Big Data 245 - Offline Data Warehouse - Hive Zipper Table Getting Started: SCD Types, Table Creation and Loading

Slowly Changing Dimensions

Slowly Changing Dimensions (SCD) refer to dimension attributes that change slowly over time in the real world (slow is relative to fact tables, where data changes faster than dimension tables).

The problem of processing historical change information in dimension tables is called the SCD problem.
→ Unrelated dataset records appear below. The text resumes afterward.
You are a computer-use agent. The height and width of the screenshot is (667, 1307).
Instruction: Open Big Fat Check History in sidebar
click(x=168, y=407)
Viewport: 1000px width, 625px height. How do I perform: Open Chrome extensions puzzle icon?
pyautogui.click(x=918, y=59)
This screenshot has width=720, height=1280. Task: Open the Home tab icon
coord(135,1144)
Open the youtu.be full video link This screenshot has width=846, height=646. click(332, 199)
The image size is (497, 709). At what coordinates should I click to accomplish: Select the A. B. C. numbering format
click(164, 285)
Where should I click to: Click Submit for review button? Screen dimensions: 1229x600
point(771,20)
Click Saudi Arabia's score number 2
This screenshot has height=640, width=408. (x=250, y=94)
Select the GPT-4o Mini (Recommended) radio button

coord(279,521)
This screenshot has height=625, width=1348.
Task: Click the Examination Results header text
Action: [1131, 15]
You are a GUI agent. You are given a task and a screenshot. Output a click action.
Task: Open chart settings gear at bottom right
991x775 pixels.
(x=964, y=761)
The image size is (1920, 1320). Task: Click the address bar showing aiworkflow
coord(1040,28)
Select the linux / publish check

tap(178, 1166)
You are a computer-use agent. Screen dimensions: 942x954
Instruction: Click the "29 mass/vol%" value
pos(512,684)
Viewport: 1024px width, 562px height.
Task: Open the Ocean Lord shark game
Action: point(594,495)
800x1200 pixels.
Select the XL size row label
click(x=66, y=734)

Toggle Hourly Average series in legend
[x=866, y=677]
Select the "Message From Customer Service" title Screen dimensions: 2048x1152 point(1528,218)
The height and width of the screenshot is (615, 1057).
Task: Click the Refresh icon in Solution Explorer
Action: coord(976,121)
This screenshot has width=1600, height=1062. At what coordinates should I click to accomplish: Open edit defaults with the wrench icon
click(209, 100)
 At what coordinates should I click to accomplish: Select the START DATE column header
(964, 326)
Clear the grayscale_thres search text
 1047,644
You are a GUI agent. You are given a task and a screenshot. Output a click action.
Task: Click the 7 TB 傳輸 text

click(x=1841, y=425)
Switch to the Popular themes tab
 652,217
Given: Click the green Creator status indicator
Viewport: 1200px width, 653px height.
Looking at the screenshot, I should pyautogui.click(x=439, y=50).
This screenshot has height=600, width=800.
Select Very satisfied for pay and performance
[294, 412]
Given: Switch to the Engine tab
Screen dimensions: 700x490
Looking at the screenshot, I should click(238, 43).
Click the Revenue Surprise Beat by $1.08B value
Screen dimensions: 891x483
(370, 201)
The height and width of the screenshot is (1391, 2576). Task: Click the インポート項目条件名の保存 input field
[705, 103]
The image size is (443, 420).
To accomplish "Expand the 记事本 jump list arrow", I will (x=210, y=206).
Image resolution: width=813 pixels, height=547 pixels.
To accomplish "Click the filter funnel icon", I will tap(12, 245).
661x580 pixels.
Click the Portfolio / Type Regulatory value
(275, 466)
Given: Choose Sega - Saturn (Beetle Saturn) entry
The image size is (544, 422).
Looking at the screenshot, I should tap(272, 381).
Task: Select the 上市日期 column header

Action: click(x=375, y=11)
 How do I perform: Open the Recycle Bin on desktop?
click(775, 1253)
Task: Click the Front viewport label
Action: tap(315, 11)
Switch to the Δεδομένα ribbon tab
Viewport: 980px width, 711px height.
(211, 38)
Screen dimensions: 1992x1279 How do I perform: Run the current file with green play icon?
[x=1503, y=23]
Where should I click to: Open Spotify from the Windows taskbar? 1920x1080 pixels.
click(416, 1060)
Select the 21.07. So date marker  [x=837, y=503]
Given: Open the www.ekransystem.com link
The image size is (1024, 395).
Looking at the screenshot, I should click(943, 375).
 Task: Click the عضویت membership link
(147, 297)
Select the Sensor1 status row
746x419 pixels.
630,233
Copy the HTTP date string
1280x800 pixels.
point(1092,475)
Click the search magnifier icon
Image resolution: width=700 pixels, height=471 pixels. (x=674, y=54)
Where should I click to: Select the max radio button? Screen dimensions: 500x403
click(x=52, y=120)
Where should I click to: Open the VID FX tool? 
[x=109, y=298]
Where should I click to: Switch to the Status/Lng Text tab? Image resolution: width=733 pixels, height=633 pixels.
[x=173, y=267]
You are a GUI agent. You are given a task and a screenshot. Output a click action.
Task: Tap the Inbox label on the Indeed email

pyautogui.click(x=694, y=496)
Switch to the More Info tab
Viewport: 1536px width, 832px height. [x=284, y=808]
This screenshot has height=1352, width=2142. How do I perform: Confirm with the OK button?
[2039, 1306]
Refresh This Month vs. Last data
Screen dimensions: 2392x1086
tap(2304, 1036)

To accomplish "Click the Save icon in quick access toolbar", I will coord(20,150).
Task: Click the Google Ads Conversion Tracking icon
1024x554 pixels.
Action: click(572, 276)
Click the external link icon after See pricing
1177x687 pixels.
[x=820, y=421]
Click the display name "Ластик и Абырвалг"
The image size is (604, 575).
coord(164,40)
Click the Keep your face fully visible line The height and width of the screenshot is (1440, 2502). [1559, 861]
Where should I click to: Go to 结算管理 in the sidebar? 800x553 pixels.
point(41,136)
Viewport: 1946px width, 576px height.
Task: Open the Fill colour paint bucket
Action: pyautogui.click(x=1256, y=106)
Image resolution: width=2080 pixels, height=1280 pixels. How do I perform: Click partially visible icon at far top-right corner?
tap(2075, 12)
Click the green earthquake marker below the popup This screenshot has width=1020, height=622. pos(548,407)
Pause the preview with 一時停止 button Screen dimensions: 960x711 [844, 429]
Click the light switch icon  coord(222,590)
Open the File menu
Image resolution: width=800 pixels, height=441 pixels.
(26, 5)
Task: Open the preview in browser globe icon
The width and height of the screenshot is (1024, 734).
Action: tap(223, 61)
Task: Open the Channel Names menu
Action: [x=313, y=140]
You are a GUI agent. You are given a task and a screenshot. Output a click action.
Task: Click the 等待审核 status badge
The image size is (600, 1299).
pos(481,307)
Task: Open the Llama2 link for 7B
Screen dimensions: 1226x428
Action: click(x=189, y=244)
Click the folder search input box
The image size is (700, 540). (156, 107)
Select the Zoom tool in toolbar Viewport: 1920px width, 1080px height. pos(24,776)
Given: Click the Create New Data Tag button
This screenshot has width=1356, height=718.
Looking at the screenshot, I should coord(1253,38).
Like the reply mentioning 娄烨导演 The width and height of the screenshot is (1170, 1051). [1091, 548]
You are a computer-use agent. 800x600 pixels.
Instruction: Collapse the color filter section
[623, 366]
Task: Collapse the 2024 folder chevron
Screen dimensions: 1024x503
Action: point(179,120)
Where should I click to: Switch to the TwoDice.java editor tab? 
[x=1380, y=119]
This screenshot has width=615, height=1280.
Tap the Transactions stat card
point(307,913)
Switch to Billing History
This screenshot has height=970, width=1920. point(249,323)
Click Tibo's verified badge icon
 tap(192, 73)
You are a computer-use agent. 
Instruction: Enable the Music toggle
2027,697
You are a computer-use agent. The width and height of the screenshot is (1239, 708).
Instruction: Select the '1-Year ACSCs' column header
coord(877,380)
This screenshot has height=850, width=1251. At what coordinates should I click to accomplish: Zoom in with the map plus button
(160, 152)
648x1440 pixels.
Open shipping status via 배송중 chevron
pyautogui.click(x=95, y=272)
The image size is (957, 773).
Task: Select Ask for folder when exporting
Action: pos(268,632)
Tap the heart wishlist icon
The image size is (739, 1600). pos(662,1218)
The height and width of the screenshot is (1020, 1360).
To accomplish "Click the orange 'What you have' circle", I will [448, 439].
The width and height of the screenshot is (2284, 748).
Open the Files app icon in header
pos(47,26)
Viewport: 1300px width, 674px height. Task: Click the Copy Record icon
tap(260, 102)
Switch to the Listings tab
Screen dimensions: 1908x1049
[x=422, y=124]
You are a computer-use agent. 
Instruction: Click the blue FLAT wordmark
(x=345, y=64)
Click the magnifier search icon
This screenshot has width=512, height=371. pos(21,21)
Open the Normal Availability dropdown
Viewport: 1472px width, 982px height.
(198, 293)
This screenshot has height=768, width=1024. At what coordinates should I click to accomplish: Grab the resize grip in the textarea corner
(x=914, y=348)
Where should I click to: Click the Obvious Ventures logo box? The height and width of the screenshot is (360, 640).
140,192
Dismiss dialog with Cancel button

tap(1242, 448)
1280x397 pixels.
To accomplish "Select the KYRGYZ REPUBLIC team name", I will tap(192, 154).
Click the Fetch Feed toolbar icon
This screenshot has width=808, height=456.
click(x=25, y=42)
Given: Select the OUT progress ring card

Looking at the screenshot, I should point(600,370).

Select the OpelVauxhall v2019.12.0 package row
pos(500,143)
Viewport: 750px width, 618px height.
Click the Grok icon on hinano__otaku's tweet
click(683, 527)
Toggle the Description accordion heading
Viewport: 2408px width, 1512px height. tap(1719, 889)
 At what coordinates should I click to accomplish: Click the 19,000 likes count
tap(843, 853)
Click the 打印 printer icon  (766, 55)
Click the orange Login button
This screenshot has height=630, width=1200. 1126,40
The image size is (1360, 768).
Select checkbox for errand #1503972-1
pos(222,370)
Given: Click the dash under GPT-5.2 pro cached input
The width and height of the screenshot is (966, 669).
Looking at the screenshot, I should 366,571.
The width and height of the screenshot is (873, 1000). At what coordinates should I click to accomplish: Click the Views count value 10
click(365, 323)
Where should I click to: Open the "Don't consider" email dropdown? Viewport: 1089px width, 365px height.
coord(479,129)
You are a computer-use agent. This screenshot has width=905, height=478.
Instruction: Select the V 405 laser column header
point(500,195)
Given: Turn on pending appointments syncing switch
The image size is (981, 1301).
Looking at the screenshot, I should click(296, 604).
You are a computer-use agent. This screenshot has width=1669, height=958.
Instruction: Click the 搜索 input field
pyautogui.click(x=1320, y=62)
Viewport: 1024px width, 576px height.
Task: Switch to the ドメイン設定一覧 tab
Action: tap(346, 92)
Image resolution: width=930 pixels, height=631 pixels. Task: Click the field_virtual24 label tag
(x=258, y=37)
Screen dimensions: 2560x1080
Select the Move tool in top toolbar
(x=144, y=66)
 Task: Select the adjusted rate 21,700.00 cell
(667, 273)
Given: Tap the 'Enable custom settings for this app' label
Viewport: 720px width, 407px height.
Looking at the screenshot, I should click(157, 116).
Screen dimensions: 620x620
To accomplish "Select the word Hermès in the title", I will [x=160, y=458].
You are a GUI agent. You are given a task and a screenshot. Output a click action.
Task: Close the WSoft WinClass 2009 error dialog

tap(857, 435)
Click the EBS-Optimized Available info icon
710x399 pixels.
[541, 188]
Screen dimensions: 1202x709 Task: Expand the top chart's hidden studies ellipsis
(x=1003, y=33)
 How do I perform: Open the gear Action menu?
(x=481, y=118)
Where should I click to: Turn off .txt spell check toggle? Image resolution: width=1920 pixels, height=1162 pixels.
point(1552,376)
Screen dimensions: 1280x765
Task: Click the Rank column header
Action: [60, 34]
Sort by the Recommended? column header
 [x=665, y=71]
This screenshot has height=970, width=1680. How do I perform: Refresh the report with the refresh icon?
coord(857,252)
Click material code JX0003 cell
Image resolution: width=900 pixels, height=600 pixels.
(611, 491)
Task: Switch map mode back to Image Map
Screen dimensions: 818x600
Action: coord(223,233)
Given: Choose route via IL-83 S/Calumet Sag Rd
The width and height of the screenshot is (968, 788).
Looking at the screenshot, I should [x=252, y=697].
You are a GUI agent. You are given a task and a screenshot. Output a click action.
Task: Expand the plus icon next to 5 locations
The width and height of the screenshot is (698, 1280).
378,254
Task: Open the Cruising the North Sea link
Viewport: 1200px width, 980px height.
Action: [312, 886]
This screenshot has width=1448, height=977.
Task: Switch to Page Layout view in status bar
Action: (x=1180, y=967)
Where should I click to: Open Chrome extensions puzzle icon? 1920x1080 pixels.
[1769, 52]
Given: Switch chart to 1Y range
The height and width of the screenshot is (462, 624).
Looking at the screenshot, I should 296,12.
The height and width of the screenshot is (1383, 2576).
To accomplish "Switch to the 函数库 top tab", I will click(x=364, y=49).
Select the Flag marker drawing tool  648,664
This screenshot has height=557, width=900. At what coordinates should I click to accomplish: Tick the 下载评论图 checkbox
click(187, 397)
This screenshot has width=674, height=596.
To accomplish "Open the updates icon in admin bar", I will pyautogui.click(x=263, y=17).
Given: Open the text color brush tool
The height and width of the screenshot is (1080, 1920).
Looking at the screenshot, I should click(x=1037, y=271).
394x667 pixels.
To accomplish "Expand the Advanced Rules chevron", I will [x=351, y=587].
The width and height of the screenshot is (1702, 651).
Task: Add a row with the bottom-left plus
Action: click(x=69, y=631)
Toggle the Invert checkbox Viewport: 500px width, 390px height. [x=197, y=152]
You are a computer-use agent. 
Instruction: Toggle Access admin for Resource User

Common methods for handling slowly changing dimensions include:

  • Keep original value
  • Direct overwrite
  • Add new attribute column
  • Snapshot table
  • Zipper table

Types of Slowly Changing Dimensions

SCD Type 0: No Processing of Changes

  • Characteristics: When attributes change, changes are not recorded, only the latest value is kept.
  • Applicable scenarios: Dimension attributes have no impact on historical analysis.
  • Advantages: Simple to implement.
  • Disadvantages: Cannot preserve historical information.

SCD Type 1: Overwrite Changes

  • Characteristics: When attributes change, overwrite the old value directly.
  • Applicable scenarios: Only need to keep the latest dimension information, historical data is not important.
  • Advantages: Small storage space, high query efficiency.
  • Disadvantages: Cannot trace historical information, loses data change records.
  • Example: When customer address changes, only update the address field.

SCD Type 2: Preserve Historical Records

  • Characteristics: Create a new record for each change, and can distinguish current data from historical data through identification fields or timestamps.

Implementation methods:

  • Add version number: Add a version number field to indicate record version.

  • Add effective time interval: Add start and end time fields to indicate the validity period of the record.

  • Applicable scenarios: Need to preserve all historical information, support time-based backtracking queries.

  • Advantages: Complete historical change records.

  • Disadvantages: Increased data volume, query complexity may increase.

  • Example: When customer address changes, keep the old address record, create a new record for the new address.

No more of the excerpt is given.